It’s been three years since Greta Gerwig and Noah Baumbach’s first major collaboration as writers and filmmakers burst into cinemas and the public consciousness.1 A story of a young woman sensing the end of a lifelong friendship as the freedom of youth gives way to the dull demands of adulthood, Frances Ha was a sharp shift away from Greenberg and Margot at the Wedding, marrying an overt aesthetic debt to the French New Wave with Baumbach’s (and now Gerwig’s) trademark witty dialogue. Mistress America, shot (but not finished) in between Frances Ha and Baumbach’s last released film, While We’re Young, shares the Ben Stiller-led film’s almost freewheeling approach to narrative but adds to it a much more compelling and nuanced look at creativity – a tongue-in-cheek focus on prose far more preferable to the documentary ethics lecture that While We’re Young dipped into.
Tracy (Lola Kirke) starts her freshman year at a college in New York, struggling to make friends and finding her vague romantic intentions towards classmate Tony (Matthew Shear) completely ignored. Her mother’s impending re-marriage, though, gives her reason to seek out Brooke (Gerwig), her 30-something prospective stepsister. She lives in Times Square, seems to be a creatively energised socialite and holds a long-standing grudge against her former best friend, who allegedly stole her fiance and her Ed Hardy-esque T-shirt design concept. Their meeting is a revelation for Tracy, who finds in Brooke not only a free-spirited guide to the expansive cityscape but also the inspiration for a short story, “Mistress America”, which she plans on submitting to her college’s exclusive lit society.

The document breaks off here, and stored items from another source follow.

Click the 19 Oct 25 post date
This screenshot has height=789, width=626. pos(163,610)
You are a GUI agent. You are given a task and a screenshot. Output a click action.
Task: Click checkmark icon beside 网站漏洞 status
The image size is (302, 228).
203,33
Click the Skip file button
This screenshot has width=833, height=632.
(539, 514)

The film starts off with a not entirely convincing (and lightning-fast) college montage: it’s gag-heavy but lacks the authenticity of Baumbach’s brilliant debut, Kicking & Screaming. Once Gerwig is in the picture, though, the film suddenly finds its remarkably assured footing, racing across the city, through concerts (with neat Dirty Projectors cameos), business meetings and apartment lock-outs before settling in to its climactic chamber piece, which is set in a Connecticut mansion as Brooke pitches her ex-fiance Dylan (a scene-stealing Michael Chernus) her new restaurant idea. This half-hour chunk is hysterically funny, Gerwig and Baumbach’s rapid-fire dialogue neatly accompanied by Jennifer Lame’s punchy editing – the way reaction shots are used throughout the film never fails to get a big laugh.

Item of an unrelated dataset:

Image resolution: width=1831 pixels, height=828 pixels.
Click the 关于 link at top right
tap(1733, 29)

It’s something of a foil to Frances Ha, both films dealing with the notion of adult responsibility and direction in life, but Mistress America is more bittersweet, its very affecting denouement a celebration of friendship as much as it is an uncertain affirmation of character over events. At times, it’s almost like Baumbach taking on Young Adult, but only if Diablo Cody’s script had its own Nick Carroway; it’s easy to mock Brooke and her worldview (“I wasn’t raised that way” and the litany of screwball-pulled dialogue quirks), as we’re positioned to see the world through Tracy’s eventually opportunistic eyes, but Gerwig’s performance is so compelling that she never feels merely like a human punchline. The same is true of Kirke, whose character is much more than the film’s ‘straight man’ role. She’s often deadpan – and very funny at it – though her unrequited love subplot is a refreshing change of pace, a cringe-inducing openness that’s nothing if not intensely relatable.

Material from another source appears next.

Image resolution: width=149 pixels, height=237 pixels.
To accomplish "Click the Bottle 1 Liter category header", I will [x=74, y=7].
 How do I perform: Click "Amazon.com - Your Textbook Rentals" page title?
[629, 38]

Though Dean Wareheim and Britta Phillips have been doing some music for Baumbach’s films since Mr. Jealousy in 1997, here their synth-heavy score is the thumping heartbeat of the film, aping New Order and kindred spirits to Keegan DeWitt’s music in last year’s Land Ho!. Whilst Mistress America might not have its own exuberant “Modern Love” moment, it does certainly stake a claim on a certain Toto song, which builds in the background noise of a bar scene only to hit its climax at the apex of an awkward conversation between Brooke and an old schoolmate.
Cinematographer Sam Levy, who also shot Frances Ha and While We’re Young, has done another chameleonic job here. Mistress America unfolds as if seen through a thin layer of glass, colours slightly muted and tending towards browns and dark blues in night scenes (which capture the film’s autumnal setting), complemented by a wealth of natural lighting later in the film.2
Like While We’re Young, Baumbach’s latest seems to be a film of low stakes and minor ambition, yet its execution is far more satisfying. With almost endlessly quotable dialogue, two truly winning lead performances and an energetic score, Mistress America is yet another comedic triumph from the creative partnership of Baumbach and Gerwig.